ERIC Number: ED408195
Record Type: RIE
Publication Date: 1997-Mar-24
Reference Count: N/A
The Long-Term Effects of Cognitive Acceleration on Pupils' School Achievement, November 1996.
"Thinking Science," the Cognitive Acceleration through Science Education (CASE) curriculum, is a program designed for 11-14 year olds (in the first two years of secondary school) which encourages them to reflect on their own thinking and to develop their reasoning power in tackling novel problems. This study presents results that represent the first large-scale long-term test of the process of raising standards in schools by concentrating on a thinking skill approach.

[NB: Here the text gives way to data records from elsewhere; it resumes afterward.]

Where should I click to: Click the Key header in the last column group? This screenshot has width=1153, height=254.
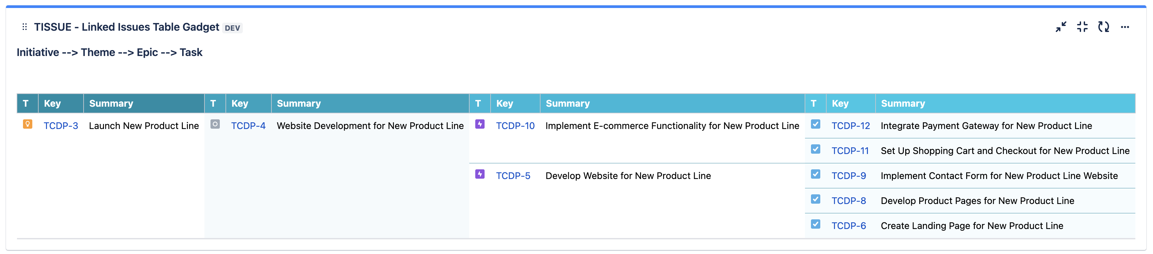pyautogui.click(x=840, y=103)
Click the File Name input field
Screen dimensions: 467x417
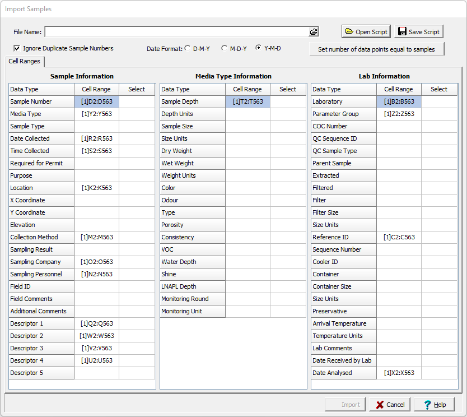[x=176, y=32]
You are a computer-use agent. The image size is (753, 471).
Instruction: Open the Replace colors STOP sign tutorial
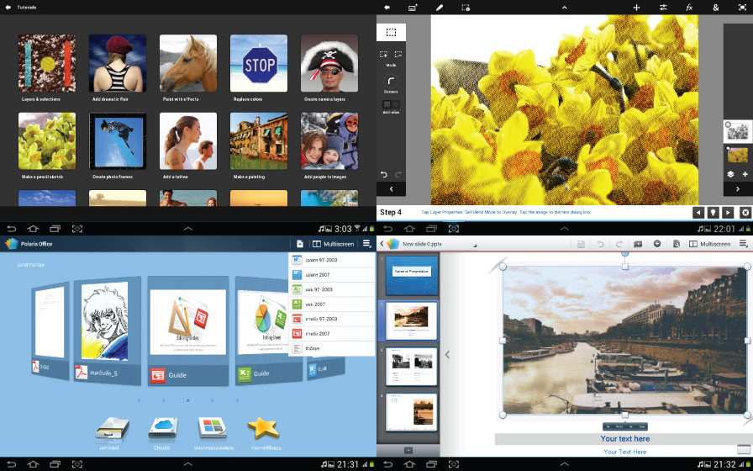pyautogui.click(x=260, y=64)
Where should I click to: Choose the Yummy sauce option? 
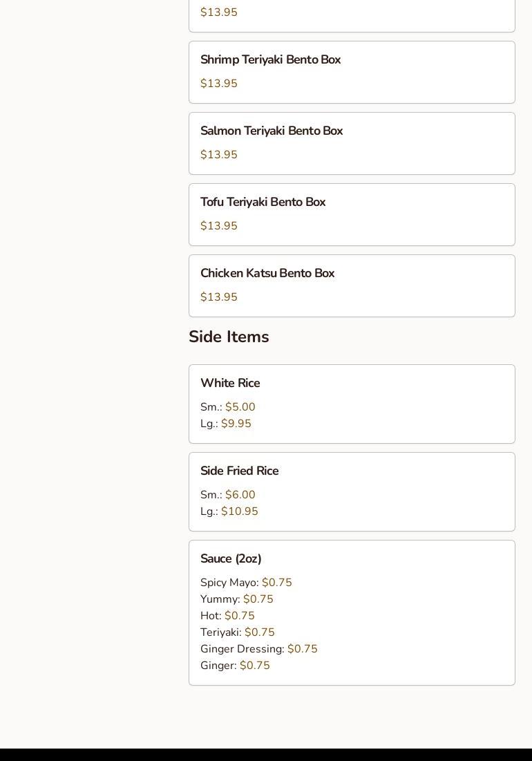(x=237, y=599)
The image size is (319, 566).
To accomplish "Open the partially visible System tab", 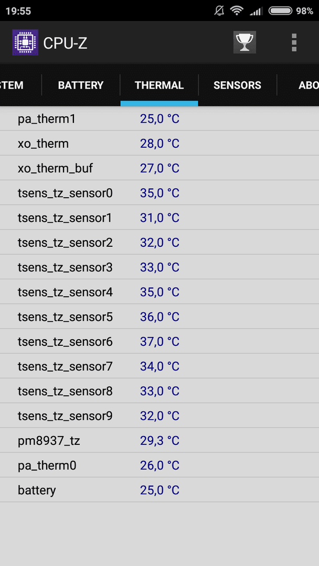I will tap(12, 85).
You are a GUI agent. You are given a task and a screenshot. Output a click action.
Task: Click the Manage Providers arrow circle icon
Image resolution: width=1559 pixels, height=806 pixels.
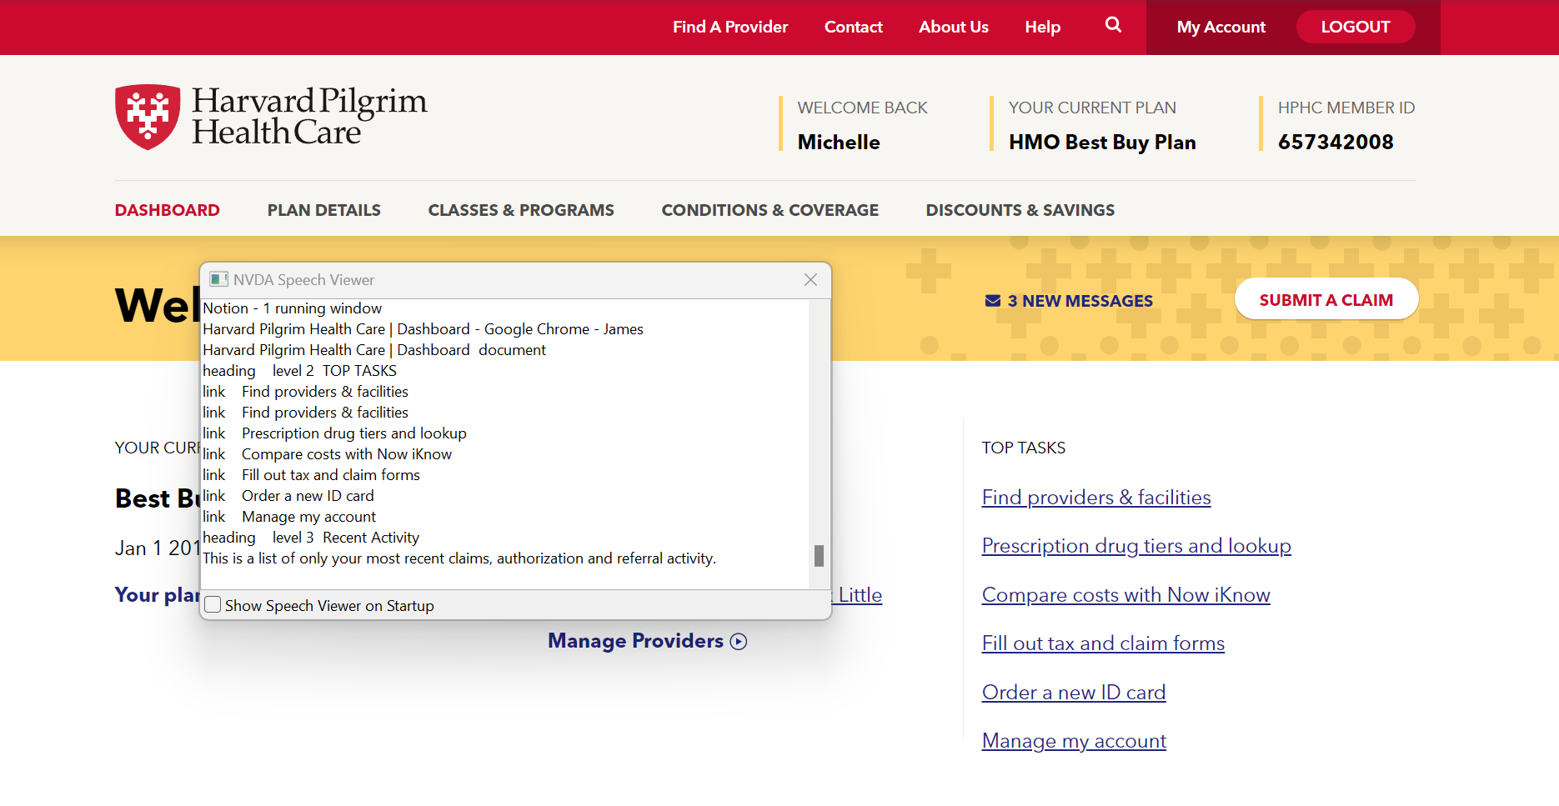click(739, 641)
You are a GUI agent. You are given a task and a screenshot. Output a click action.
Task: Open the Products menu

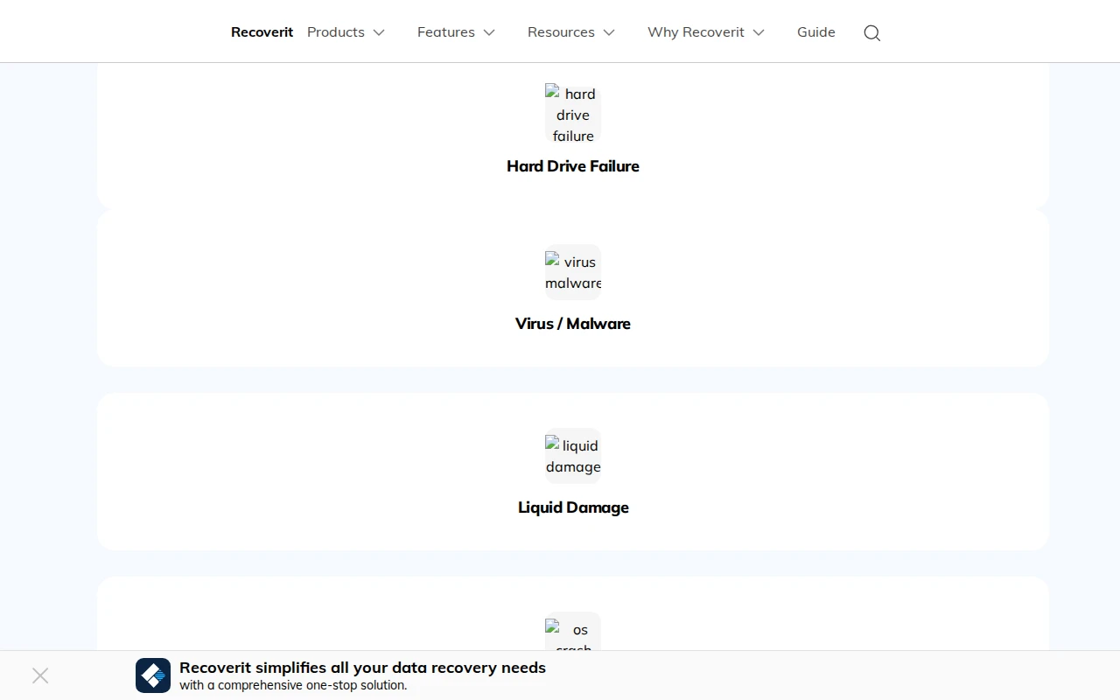point(336,32)
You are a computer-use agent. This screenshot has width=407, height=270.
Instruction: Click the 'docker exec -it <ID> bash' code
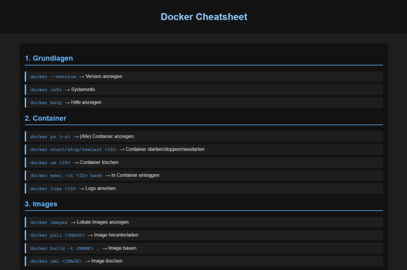(x=66, y=176)
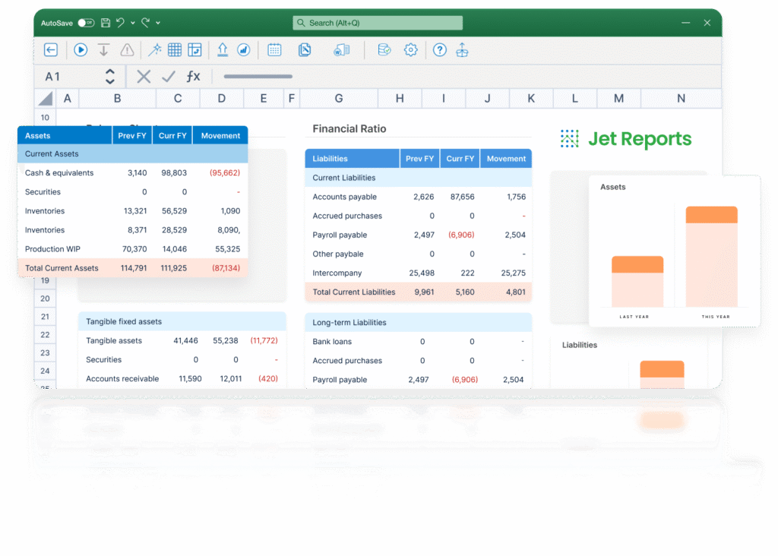Run the report with the play icon
The height and width of the screenshot is (556, 778).
pos(81,50)
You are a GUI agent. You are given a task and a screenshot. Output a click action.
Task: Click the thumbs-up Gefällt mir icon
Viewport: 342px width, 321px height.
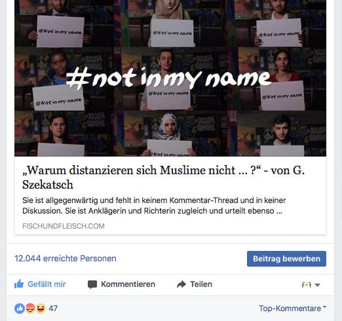coord(19,284)
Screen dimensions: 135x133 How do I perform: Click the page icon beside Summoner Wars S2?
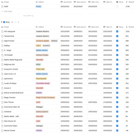click(2, 107)
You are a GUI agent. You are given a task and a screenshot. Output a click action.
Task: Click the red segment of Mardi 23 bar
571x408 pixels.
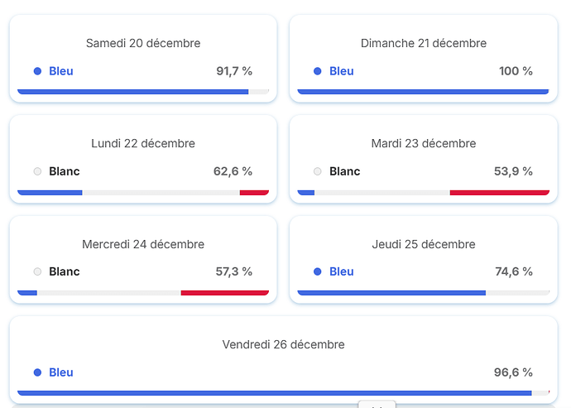point(499,193)
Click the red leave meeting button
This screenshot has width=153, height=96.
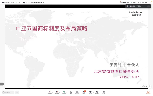coord(148,92)
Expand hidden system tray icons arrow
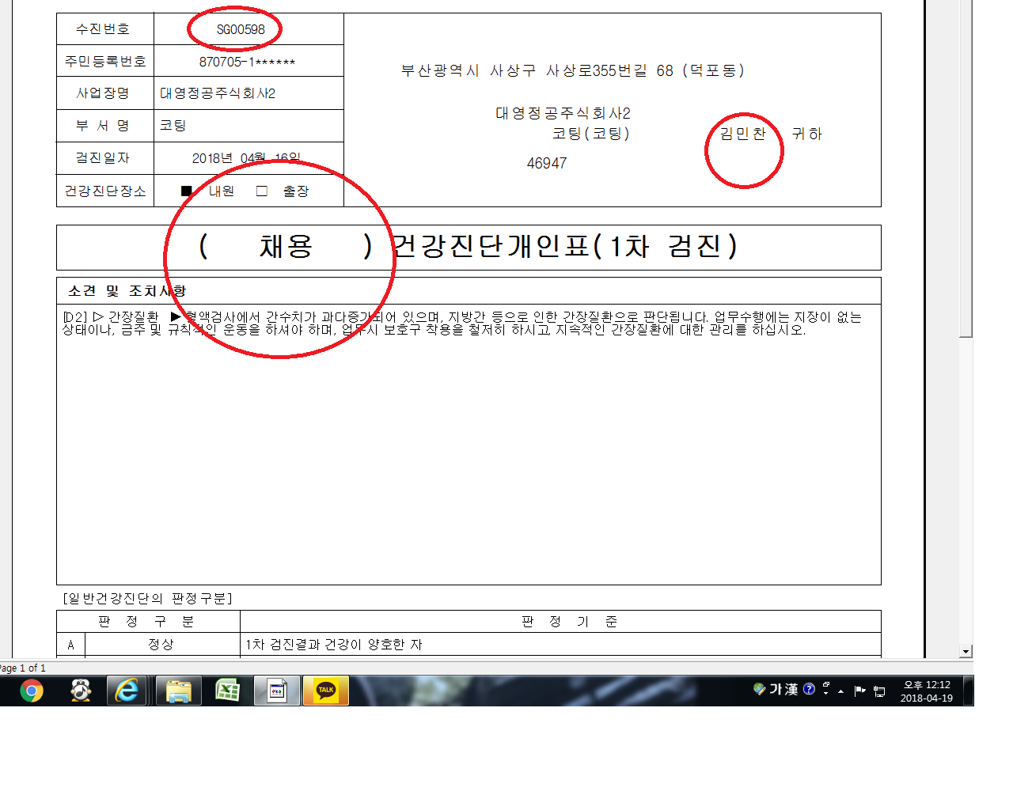 840,691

Overall, about 4,500 pupils in the CASE schools have been featured in the data in this report. Seventeen schools' data have been compared with added-value data from a greater number of control schools. Results indicate that the CASE methodology, even when tried for the first time, produced an average increase on the order of half as much gain in the percentage of pupils obtaining C-grade and above at the GCSE examination (an increase from a National average of 44% to 63% for science in 1996, and an increase from 43% to 57% in science for 1995. In addition, there was the same relative order of increase in achievement in mathematics and a somewhat lower improvement, though still substantial, in English. In schools where teachers had two or more previous years of experience with this approach, the schools more than doubled the proportion of their pupils showing National Curriculum achievement at level six or above in all three subjects. Contains 13 references. (JRH)
Publication Type: Reports - Research; Speeches/Meeting Papers
Education Level: N/A
Authoring Institution: N/A
Note: Paper presented at the Annual Meeting of the American Educational Research Association (Chicago, IL, March 24-28, 1997).